- [Work item] Below are the entries; set down each of them exactly.

Entries taken from a collection:
^^^^^^^^^^^^^^^^
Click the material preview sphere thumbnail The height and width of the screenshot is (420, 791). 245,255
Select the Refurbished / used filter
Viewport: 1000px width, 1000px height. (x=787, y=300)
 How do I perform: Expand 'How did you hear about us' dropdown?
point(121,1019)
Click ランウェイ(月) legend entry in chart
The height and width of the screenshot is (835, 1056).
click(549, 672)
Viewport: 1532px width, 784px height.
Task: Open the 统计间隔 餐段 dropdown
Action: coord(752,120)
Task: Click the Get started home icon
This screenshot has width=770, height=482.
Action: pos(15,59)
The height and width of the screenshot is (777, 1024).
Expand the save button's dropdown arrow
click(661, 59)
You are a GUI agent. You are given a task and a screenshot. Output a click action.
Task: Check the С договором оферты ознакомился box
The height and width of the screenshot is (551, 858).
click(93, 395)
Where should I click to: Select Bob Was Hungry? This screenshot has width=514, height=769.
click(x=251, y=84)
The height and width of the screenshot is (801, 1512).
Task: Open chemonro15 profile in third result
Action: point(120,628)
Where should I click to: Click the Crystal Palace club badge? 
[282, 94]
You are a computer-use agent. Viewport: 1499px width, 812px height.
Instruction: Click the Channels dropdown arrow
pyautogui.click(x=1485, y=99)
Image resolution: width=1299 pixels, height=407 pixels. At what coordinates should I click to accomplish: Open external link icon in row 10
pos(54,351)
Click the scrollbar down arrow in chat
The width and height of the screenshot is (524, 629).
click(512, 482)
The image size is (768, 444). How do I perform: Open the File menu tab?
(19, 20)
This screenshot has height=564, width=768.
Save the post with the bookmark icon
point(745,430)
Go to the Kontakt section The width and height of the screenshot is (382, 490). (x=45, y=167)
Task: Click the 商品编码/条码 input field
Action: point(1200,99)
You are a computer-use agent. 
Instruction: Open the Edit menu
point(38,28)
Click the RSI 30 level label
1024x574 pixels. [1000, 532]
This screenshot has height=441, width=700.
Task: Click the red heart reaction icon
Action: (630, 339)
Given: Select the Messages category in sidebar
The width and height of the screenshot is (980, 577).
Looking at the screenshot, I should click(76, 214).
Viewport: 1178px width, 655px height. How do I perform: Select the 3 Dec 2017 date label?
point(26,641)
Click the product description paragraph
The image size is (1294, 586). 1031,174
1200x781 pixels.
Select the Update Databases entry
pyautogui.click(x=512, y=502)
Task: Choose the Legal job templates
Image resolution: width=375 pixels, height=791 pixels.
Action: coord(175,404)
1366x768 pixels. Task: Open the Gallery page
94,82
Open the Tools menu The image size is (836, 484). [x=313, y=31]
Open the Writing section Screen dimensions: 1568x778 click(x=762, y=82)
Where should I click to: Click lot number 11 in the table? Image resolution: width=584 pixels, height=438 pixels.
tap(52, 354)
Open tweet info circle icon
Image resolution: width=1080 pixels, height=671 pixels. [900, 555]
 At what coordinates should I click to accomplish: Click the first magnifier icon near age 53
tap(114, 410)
^^^^^^^^^^^^^^^^
- [Result for this task]
Click the material preview sphere thumbnail The height and width of the screenshot is (420, 791). 245,255
Select the Refurbished / used filter
Viewport: 1000px width, 1000px height. (x=787, y=300)
 How do I perform: Expand 'How did you hear about us' dropdown?
point(121,1019)
Click ランウェイ(月) legend entry in chart
The height and width of the screenshot is (835, 1056).
click(549, 672)
Viewport: 1532px width, 784px height.
Task: Open the 统计间隔 餐段 dropdown
Action: coord(752,120)
Task: Click the Get started home icon
This screenshot has width=770, height=482.
Action: pos(15,59)
The height and width of the screenshot is (777, 1024).
Expand the save button's dropdown arrow
click(661, 59)
You are a GUI agent. You are given a task and a screenshot. Output a click action.
Task: Check the С договором оферты ознакомился box
The height and width of the screenshot is (551, 858).
click(93, 395)
Where should I click to: Select Bob Was Hungry? This screenshot has width=514, height=769.
click(x=251, y=84)
The height and width of the screenshot is (801, 1512).
Task: Open chemonro15 profile in third result
Action: point(120,628)
Where should I click to: Click the Crystal Palace club badge? 
[282, 94]
You are a computer-use agent. Viewport: 1499px width, 812px height.
Instruction: Click the Channels dropdown arrow
pyautogui.click(x=1485, y=99)
Image resolution: width=1299 pixels, height=407 pixels. At what coordinates should I click to accomplish: Open external link icon in row 10
pos(54,351)
Click the scrollbar down arrow in chat
The width and height of the screenshot is (524, 629).
click(512, 482)
The image size is (768, 444). How do I perform: Open the File menu tab?
(19, 20)
This screenshot has height=564, width=768.
Save the post with the bookmark icon
point(745,430)
Go to the Kontakt section The width and height of the screenshot is (382, 490). (x=45, y=167)
Task: Click the 商品编码/条码 input field
Action: point(1200,99)
You are a computer-use agent. 
Instruction: Open the Edit menu
point(38,28)
Click the RSI 30 level label
1024x574 pixels. [1000, 532]
This screenshot has height=441, width=700.
Task: Click the red heart reaction icon
Action: (630, 339)
Given: Select the Messages category in sidebar
The width and height of the screenshot is (980, 577).
Looking at the screenshot, I should click(76, 214).
Viewport: 1178px width, 655px height. How do I perform: Select the 3 Dec 2017 date label?
point(26,641)
Click the product description paragraph
The image size is (1294, 586). 1031,174
1200x781 pixels.
Select the Update Databases entry
pyautogui.click(x=512, y=502)
Task: Choose the Legal job templates
Image resolution: width=375 pixels, height=791 pixels.
Action: coord(175,404)
1366x768 pixels. Task: Open the Gallery page
94,82
Open the Tools menu The image size is (836, 484). [x=313, y=31]
Open the Writing section Screen dimensions: 1568x778 click(x=762, y=82)
Where should I click to: Click lot number 11 in the table? Image resolution: width=584 pixels, height=438 pixels.
tap(52, 354)
Open tweet info circle icon
Image resolution: width=1080 pixels, height=671 pixels. [900, 555]
 At what coordinates should I click to accomplish: Click the first magnifier icon near age 53
tap(114, 410)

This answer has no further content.